In questi giorni si parla molto dell’opportunità di presentare una lista delle forze politiche che fanno riferimento al partito del socialismo europeo, la più larga e inclusiva possibile, anche e soprattutto a sinistra, in grado di opporsi, sulla base di programmi concreti, alla brutta deriva populista sovranista e, aggiungerei, qualunquista in Italia e in Europa. Per fare questo io credo che l’approdo non possa che essere quello del campo socialdemocratico.
Un campo che certamente è oggi più vasto di quello dei tempi di Saragat Nenni e Moro, essendosi allargato soprattutto a sinistra, dopo la caduta del muro di Berlino e la conseguente evoluzione in direzione
socialdemocratica degli ex Pci. In diversi Congressi segretari del maggior partito della sinistra (D’Alema e Fassino per non parlare di Bersani) non esitarono a riconoscere i meriti di Saragat, dei Brandt di Schmidt e di Palme anche rispetto alla rigida collocazione filosovietica del Pci. Dalla quale peraltro Berlinguer con la sua intervista sull’ombrello atlantico aveva già preso impegnative distanze. Naturalmente un ragionamento analogo si può fare per quanto riguarda larga parte del mondo dei cattolici democratici, in particolare da coloro che provenendo dalla Dc e dal partito popolare, non si sono più ritrovati in quel Ppe nel quale hanno trovato ospitalità e rifugio forze politiche di destra, comprese quelle che fanno riferimento in Italia a Berlusconi e in Ungheria a Orban. Io credo che quel mondo cattolico, come fu decisivo nell’avviare in Italia i primi governi di centrosinistra, è altrettanto importante all’interno del vasto campo socialdemocratico dell’Europa di oggi.
Vedremo proprio in questi giorni se e come prenderà forma questa lista delle forze che si ispirano al Pse. Ogni valutazione mi auguro andrà fatta non sulla grafica di un simbolo, che pure non è particolarmente attraente, ma sui principi e sui programmi (manifesto di Ventotene soprattutto e non più recenti appelli o formulazioni meno coinvolgenti) e sulla capacità di occupare saldamente lo spazio socialdemocratico.
A proposito del quale vorrei aggiungere un ricordo personale.
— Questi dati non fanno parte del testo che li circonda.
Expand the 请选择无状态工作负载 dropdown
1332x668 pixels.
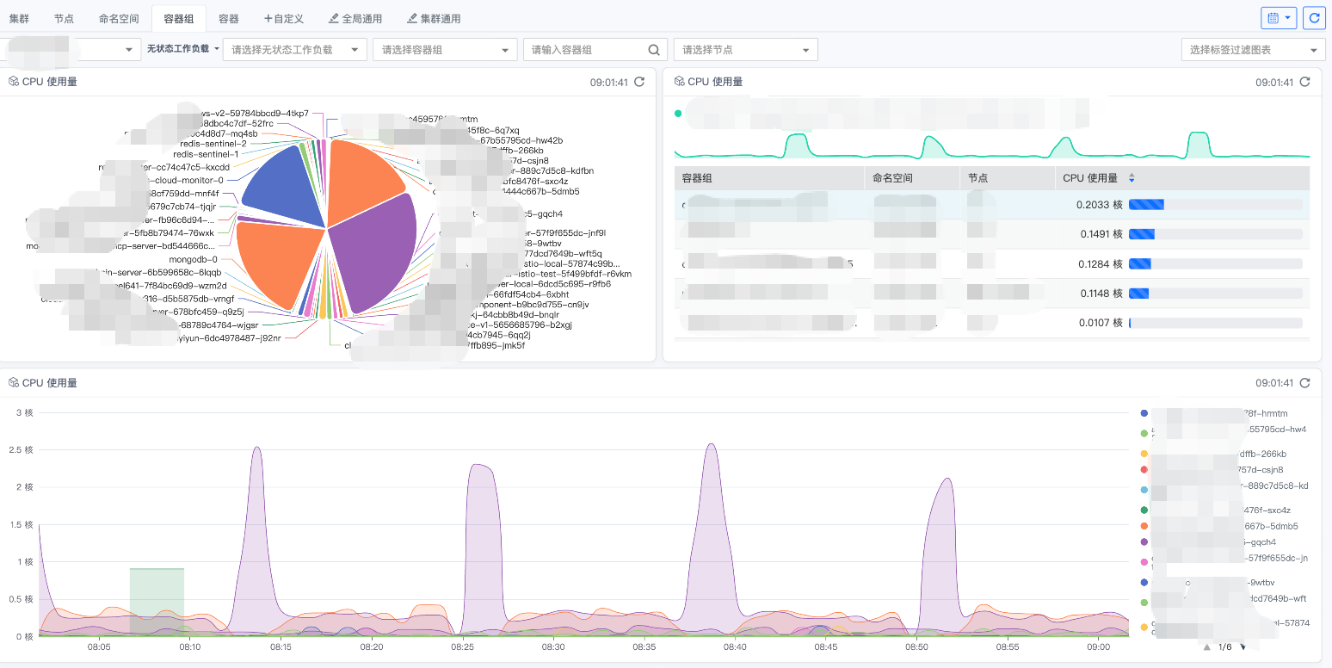click(x=294, y=50)
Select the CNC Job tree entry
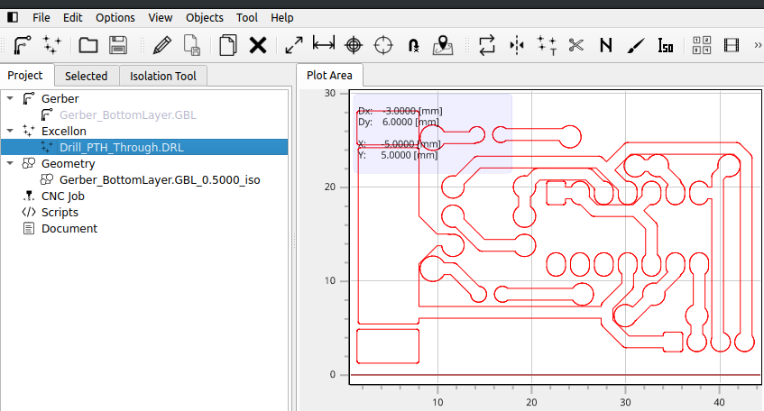Image resolution: width=764 pixels, height=411 pixels. [x=62, y=196]
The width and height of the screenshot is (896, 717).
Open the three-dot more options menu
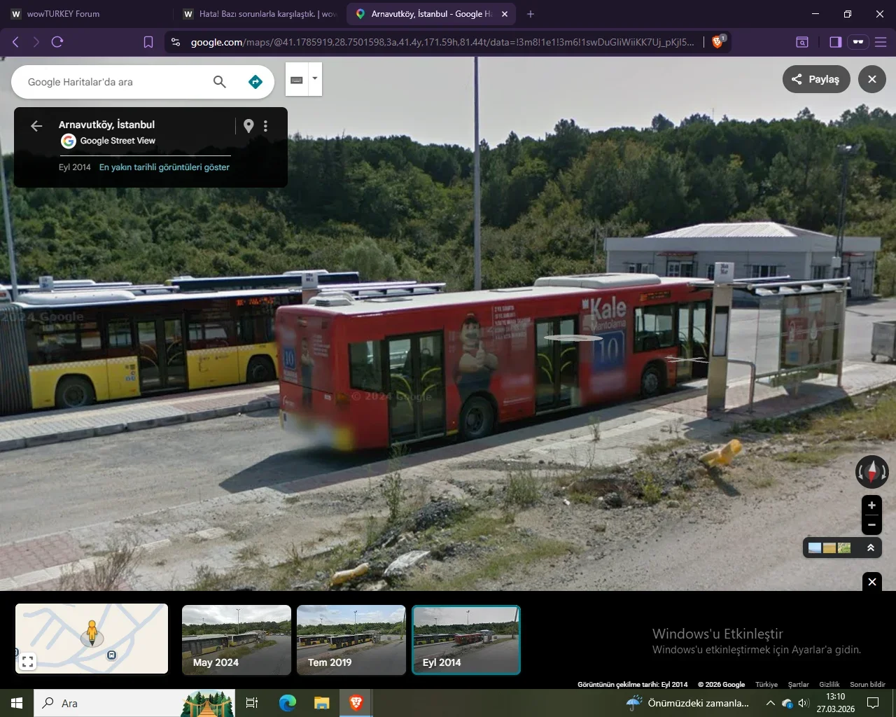[265, 126]
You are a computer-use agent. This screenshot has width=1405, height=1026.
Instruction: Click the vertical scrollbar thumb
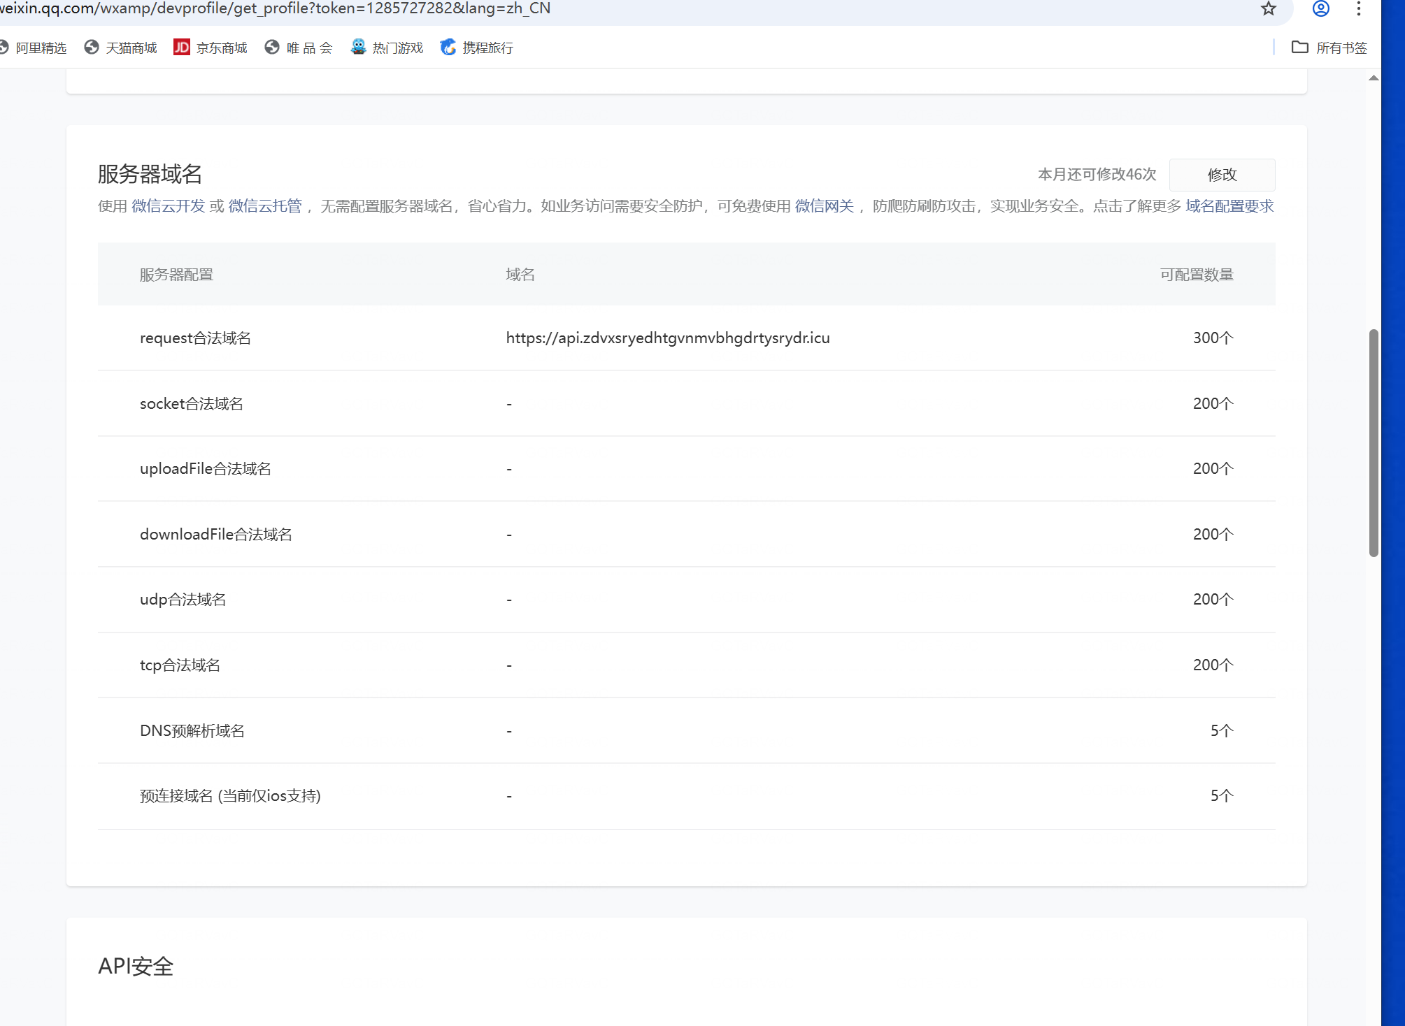(1374, 442)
Ero poco più che adolescente e ricordo che una sera Gaetano Arfè (il più attento storico del socialismo italiano, in visita alla rivista meridionalista “Nord e Sud” raccontò a mio padre (si era agli albori del primo centrosinistra) che a Nenni avevano raccontato che in Puglia, subito dopo la Liberazione, un giovane Aldo Moro si era avvicinato ad una sede socialista (poteva essere a Maglie a Bari o altrove) manifestando il suo interesse a una possibile adesione. Precisando però che lui era convintamente cattolico e che a questo non avrebbe mai rinunciato. Non se ne fece nulla, non so se per ultralaicismo dei socialisti pugliesi o altro. Quel che raccontò Arfè è che Nenni, quando la cosa gli fu riferita, definì sciocca la rigidità dei compagni pugliesi. Peraltro Moro fu poi giovane deputato della Dc alla Costituente. Un episodio lontano, al limite della leggenda, ma che a me fa piacere ricordare pur con le dovute cautele, come un buon auspicio per il centrosinistra e per il campo socialdemocratico. In Italia e in Europa.